So, besides the obvious fatal flaw of how easy it is to get unintentionally stuck and have to restart the game from the beginning, this is actually my favorite game in the jam so far. In fact, it's incredible for me to see a Corrypt/Promesst/Game Title/Aunt's Flora's Mansion/Ludoname style large world sokoban game that Jon Blow loves in a jam.
If you played Aunt Flora's Mansion though, that game also has a problem where you can easily totally break your game and get stuck, but it has save blocks that are dictated by the player. It would have been nice to have that here -- or at least a press R to restart the room feature -- or more than 20 moves history at least, I don't know if there's some technological reason why you couldn't have more than 20 moves (and why it couldn't cross rooms), but I was almost incredibly angry during the final green block section when I thought I stucked myself when I hadn't.
What you did have was a "Press Z to unto" message, which, once you realized the purpose of it was essentially the same as the Morrowind "The thread of prophecy is severed" message (because you killed an essential NPC and the game is unwinnable), it became incredibly useful to tell you when you messed up. Or at least before the final green block section, where I got that message twice but still was able to complete the game.

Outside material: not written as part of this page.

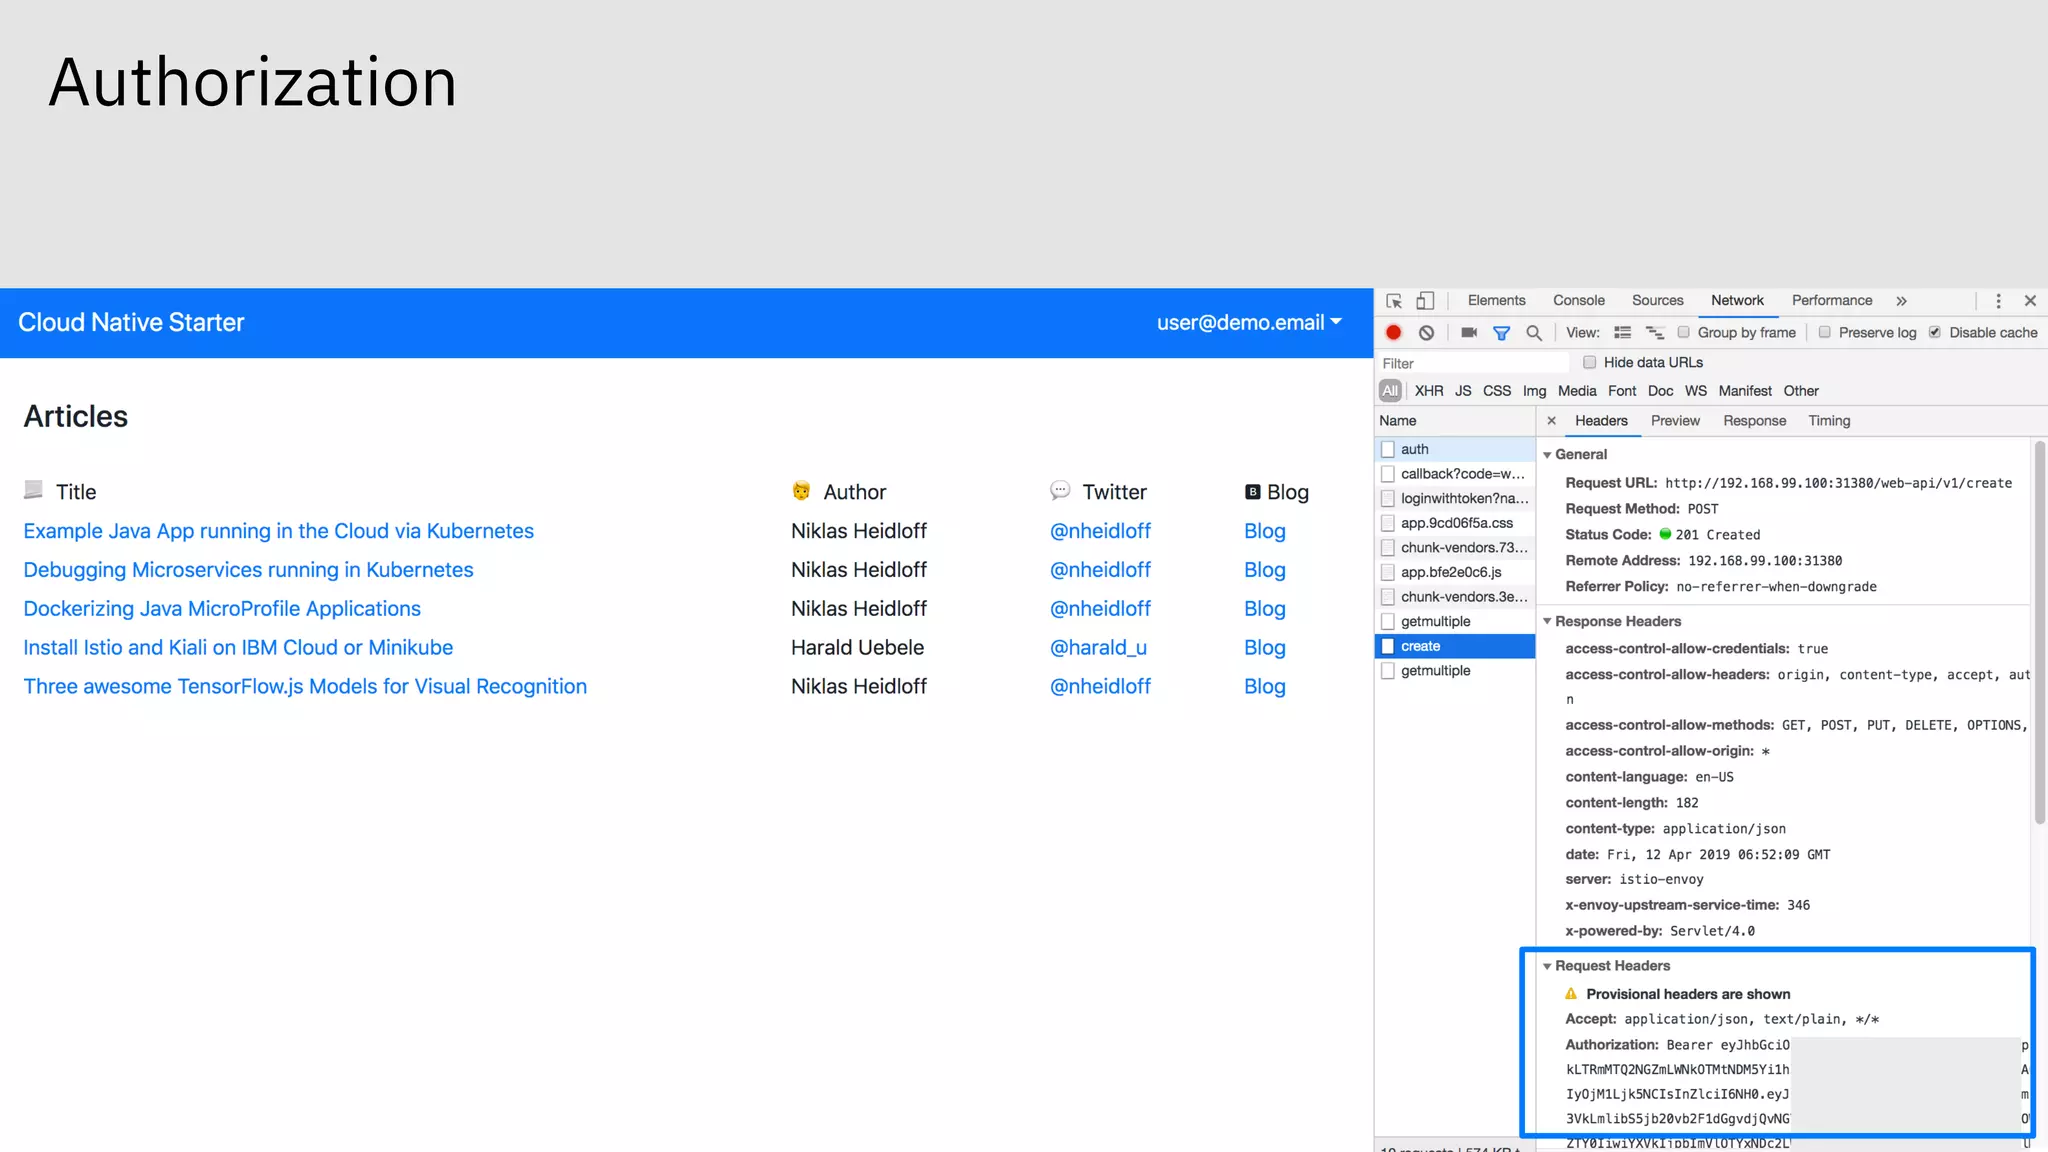The height and width of the screenshot is (1152, 2048).
Task: Open network search with the magnifier icon
Action: pyautogui.click(x=1534, y=333)
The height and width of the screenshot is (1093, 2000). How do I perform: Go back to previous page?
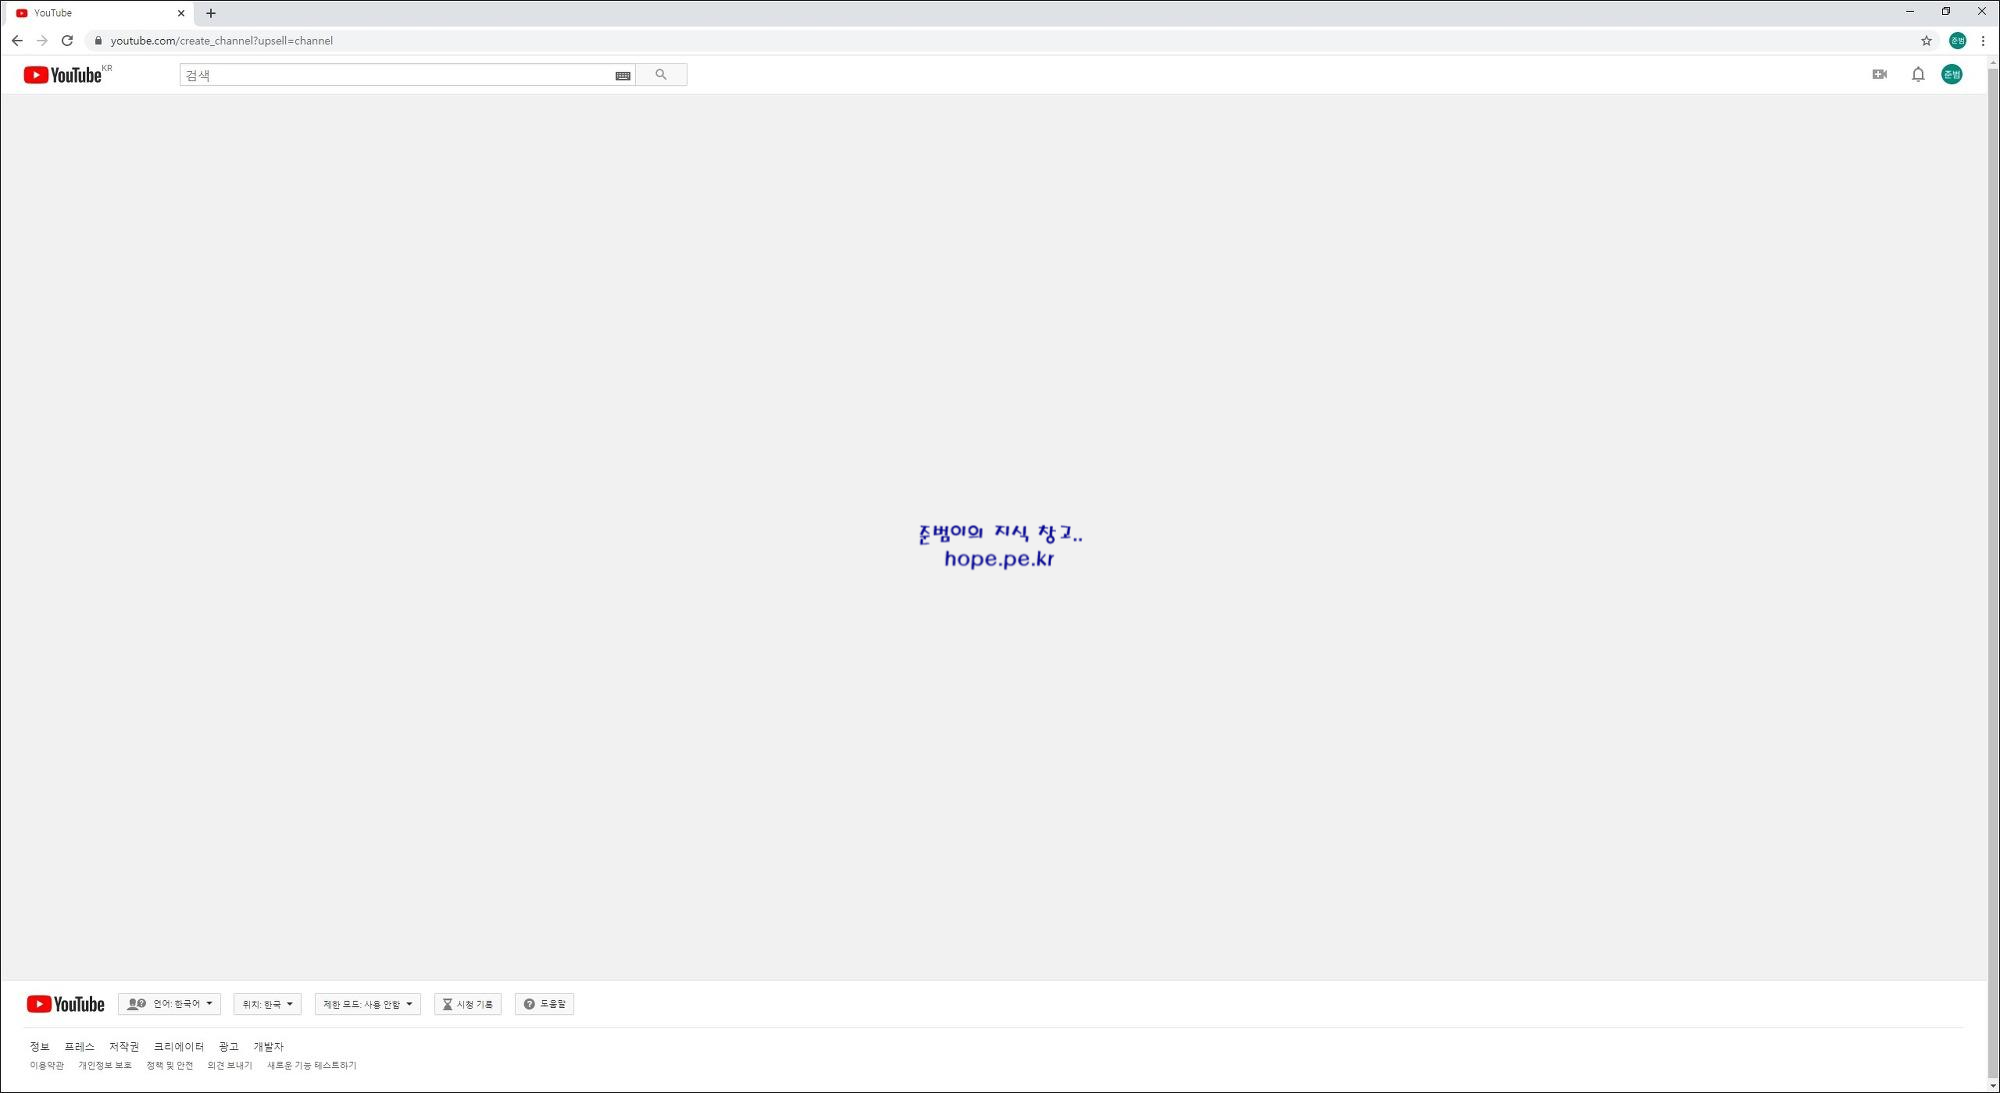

Still, designing this kind of game where literally every block is linked and having the game still be playable (as in the player doesn't stuck themselves unknowingly mostly) is an incredible feat. I'm curious about how the Z to undo thing even works because I feel like this kind of problem would be Turing complete and actually as impossible to solve as the halting problem (I mean clearly it's not perfect, but it functions well enough to be incredibly helpful).
Anyway, like I said, despite the brutal unwinnable by design nature of the game, I absolutely love this.